The experience of growth zones in South-East Asia : Indonesia-Malaysia-Singapore

TitleThe experience of growth zones in South-East Asia : Indonesia-Malaysia-Singapore
Publication TypeJournal Article
Year of Publication2000
AuthorsThan M
JournalAsia-Pacific development journal
Date Published13-11-01
Call NumberTA 5961
KeywordsDevelopment Policy, economic cooperation, Economics, Excerpta Indonesica, growth models, INDONESIA, MALAYSIA, Regional Development, SINGAPORE

The Indonesia-Malaysia Singapore growth triangle is part of ASEAN's strategy to expand economic co-operation and integration. It initially encompassed Singapore, Johor (southern Malaysia) and Batam (Riau, Indonesia). West Sumatra, Malacca, Negri Sembilan, and Southern Pahang were added to the triangle in 1996, followed a year later by Jambi, Bengkulu, Southern Sumatra, Lampung, and West Kalimantan. The Indonesia-Malaysia Singapore growth triangle has turned out to be the most successful subregional arrangement of this type in the region. A number of key factors have contributed to this success. The participating areas are contiguous and easily accessible; there is complementarity in resource endowment, labour, technology, and capital among the participating regions.

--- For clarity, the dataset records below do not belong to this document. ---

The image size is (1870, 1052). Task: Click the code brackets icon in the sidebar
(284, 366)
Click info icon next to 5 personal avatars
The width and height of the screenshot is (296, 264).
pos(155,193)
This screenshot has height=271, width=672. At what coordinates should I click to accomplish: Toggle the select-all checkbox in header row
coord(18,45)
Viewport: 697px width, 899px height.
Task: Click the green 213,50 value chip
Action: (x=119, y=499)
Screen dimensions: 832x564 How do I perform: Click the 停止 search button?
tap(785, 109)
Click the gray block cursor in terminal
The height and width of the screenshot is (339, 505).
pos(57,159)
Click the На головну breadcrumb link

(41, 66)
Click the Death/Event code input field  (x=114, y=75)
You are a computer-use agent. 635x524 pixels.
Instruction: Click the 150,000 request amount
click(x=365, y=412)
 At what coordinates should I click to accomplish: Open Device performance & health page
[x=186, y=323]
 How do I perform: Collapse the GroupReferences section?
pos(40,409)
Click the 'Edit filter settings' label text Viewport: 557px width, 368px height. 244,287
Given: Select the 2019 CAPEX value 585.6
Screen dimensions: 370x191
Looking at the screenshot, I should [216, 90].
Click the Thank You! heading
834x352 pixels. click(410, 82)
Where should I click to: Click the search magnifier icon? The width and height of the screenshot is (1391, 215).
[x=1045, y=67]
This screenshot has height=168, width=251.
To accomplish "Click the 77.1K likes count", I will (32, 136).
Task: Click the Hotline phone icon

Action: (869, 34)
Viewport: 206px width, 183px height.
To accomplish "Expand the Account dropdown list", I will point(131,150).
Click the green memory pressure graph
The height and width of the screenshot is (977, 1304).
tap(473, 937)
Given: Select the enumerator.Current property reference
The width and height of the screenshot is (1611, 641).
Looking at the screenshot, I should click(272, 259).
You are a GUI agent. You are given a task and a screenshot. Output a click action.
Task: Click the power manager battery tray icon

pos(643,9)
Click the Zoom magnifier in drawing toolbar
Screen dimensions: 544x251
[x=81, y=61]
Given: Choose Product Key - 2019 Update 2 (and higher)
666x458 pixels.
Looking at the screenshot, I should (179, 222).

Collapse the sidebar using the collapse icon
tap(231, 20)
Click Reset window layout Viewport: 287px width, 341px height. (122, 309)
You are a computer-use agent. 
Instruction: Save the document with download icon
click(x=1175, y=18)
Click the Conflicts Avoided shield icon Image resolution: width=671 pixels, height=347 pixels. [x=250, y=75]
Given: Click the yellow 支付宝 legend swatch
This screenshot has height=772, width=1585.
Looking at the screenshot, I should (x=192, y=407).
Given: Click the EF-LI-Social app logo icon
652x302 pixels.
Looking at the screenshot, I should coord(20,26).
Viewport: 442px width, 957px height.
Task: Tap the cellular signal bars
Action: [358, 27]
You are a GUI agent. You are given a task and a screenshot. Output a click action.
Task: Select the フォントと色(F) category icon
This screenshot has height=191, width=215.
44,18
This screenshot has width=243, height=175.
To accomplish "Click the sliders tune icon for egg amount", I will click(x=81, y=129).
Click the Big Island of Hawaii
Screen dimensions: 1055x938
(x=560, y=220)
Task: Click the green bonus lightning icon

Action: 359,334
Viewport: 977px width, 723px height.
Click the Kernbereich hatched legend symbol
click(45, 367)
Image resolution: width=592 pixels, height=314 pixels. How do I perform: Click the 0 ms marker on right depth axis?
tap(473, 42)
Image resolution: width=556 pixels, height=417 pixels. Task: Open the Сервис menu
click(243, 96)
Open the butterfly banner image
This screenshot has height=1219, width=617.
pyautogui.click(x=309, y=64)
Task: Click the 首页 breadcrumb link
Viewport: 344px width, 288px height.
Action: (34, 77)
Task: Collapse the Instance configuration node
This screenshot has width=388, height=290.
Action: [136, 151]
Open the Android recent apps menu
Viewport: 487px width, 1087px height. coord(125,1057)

There exists a well-developed infrastructure, particularly in Singapore. And most importantly, there has been a commitment at the highest level to make the growth triangle a success. The author also points out some potential problems connected with growth triangles. First, there may be concern among less developed countries of being economically dominated by more developed states. Problems might also rise from large-scale foreign investment, industrialization, and urbanization, which may give rise to social, environmental and infrastructural problems. Internally, the growth triangle arrangement may cause conflicts of interest due to the nature of the relationship between periphery and centre. The central or federal government should take fiscal and other necessary measures to ensure the equitable allocation of resources between the growth triangle and other subnational regions. Finally it is important to note that growth triangles do not offer an unqualified recipe for success. The future prospects of the Indonesia-Malaysia-Singapore growth triangle will ultimately depend on the political will at both the national and regional levels to make it work.